Japanese gardens always have water, either a pond or stream, or, in the dry rock garden, represented by white sand. In Buddhist symbolism, water and stone are the ying-yang, two opposites which complement and complete each other. A traditional garden will usually have an irregular-shaped pond, or, in larger gardens, two or more ponds connected by a channel or stream, and a cascade, a miniature version of Japan's famous mountain waterfalls.
In traditional gardens, The ponds and streams are carefully placed according to Buddhist geomancy, the art and science of putting things in the place most likely to attract good fortune. The rules for the placement of water were laid out in the first manual of Japanese gardens, the Sakuteiki, or "The Creation of Gardens", in the 11th century. (see "Literature" below.) According to the Sakuteiki, The water should enter the garden from the east or southeast, and flow toward the west because the east is the home of the Green Dragon (seiryu) an ancient Chinese divinity adapted in Japan, and the west is the home of the White Tiger, the divinity of the east. Water flowing from east to west will carry away evil, and the owner of the garden will be healthy and have a long life. According to the Sakutei-ki, Another favorable arrangement is for the water to flow from north, which represents water in Buddhist cosmology, to the south, which represents fire, which are also opposites, or ying-yang, and therefore will bring good luck.
The Sakuteiki recommends several different possible miniature landscapes using lakes and streams; the "ocean style", which features rocks which appear to have been eroded by waves, a sandy beach, and pine trees; the "broad river style", recreating the course of a large river, winding like a serpent; the "marsh pond" style, a large still pond with aquatic plants; "The mountain torrent style", with many rocks and cascades; and the "rose letters" style, an austere landscape with small, low plants, gentle relief and many scattered flat rocks.
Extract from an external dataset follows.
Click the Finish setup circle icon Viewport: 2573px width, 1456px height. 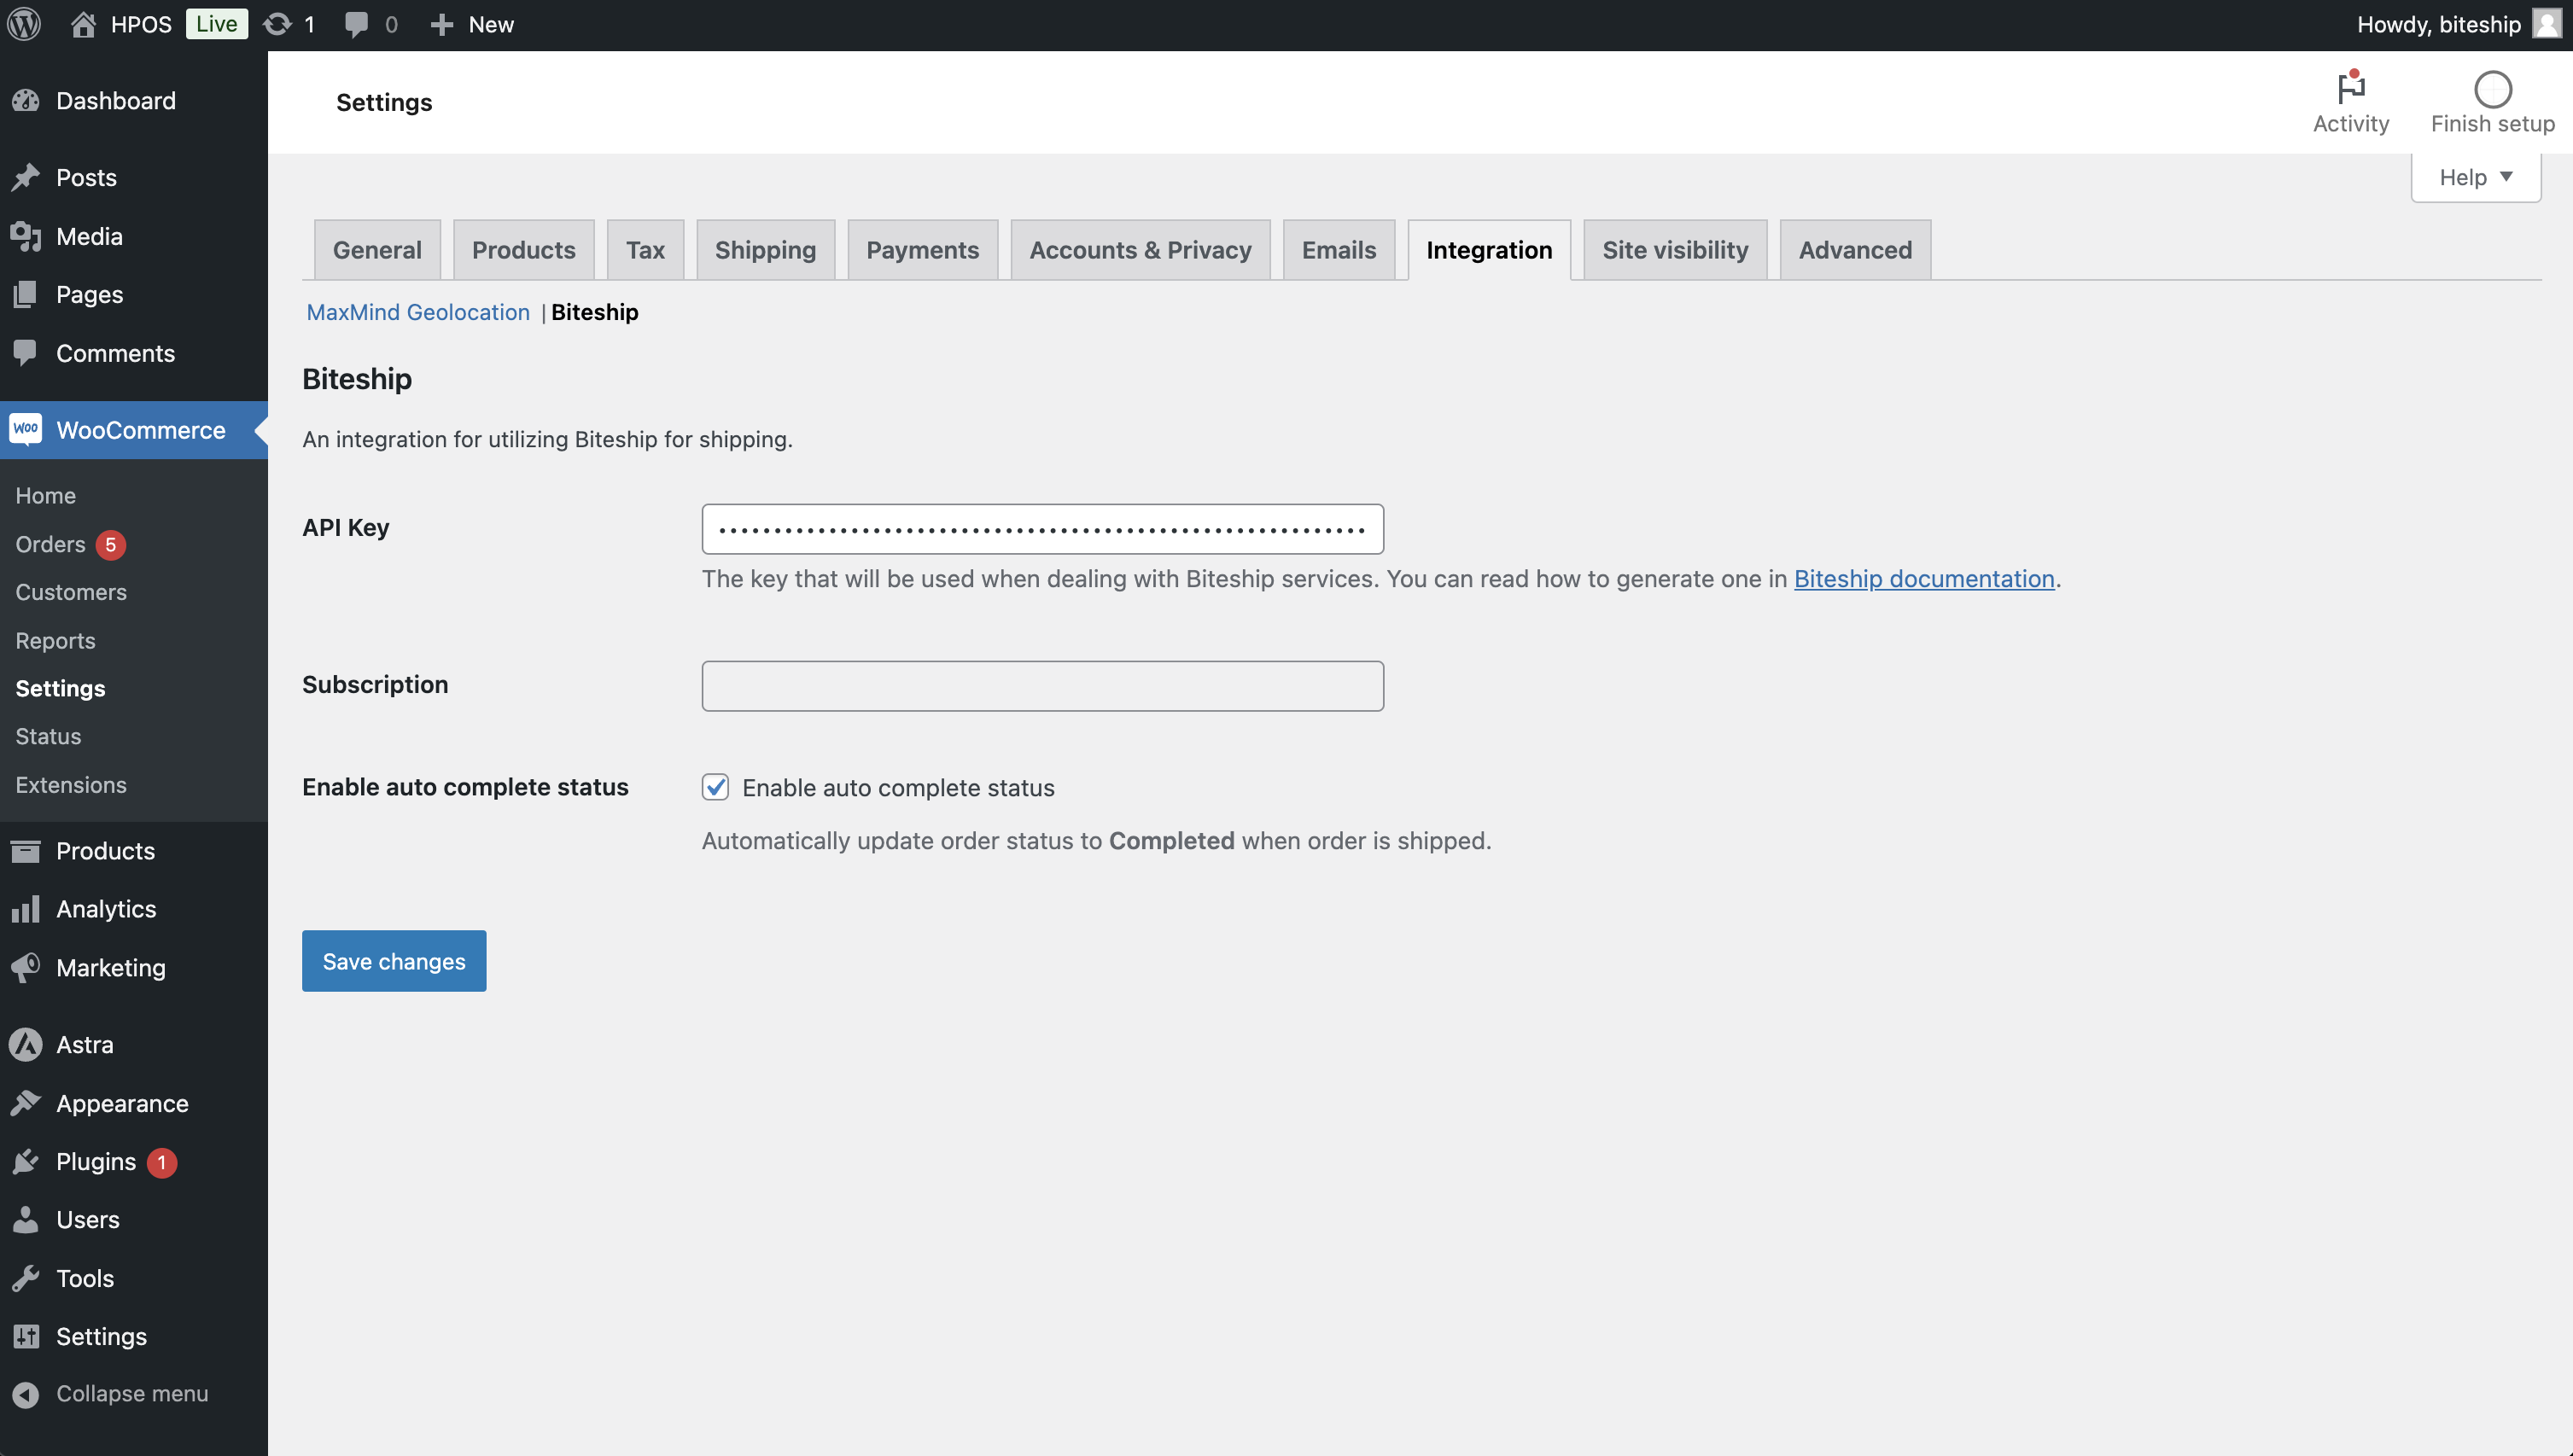pyautogui.click(x=2492, y=90)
Traditional Japanese gardens have small islands in the lakes. In sacred temple gardens, there is usually an island which represents Mount Penglai or Mount Horai, the traditional home of the Eight Immortals.
The Sakuteiki describes different kinds of artificial islands which can be created in lakes, including the "mountainous island", made up of jagged vertical rocks mixed with pine trees, surrounded by a sandy beach; the "rocky island", composed of "tormented" rocks appearing to have been battered by sea waves, along with small, ancient pine trees with unusual shapes; the "cloud island", made of white sand in the rounded white forms of a cumulus cloud; and the "misty island", a low island of sand, without rocks or trees.
A cascade or waterfall is also an important element in Japanese gardens, a miniature version of the waterfalls of Japanese mountain streams. The Sakuteiki described seven different kinds of cascades. It also notes that if possible a cascade should face toward the moon, and should be designed to capture the reflection of the moon in the water.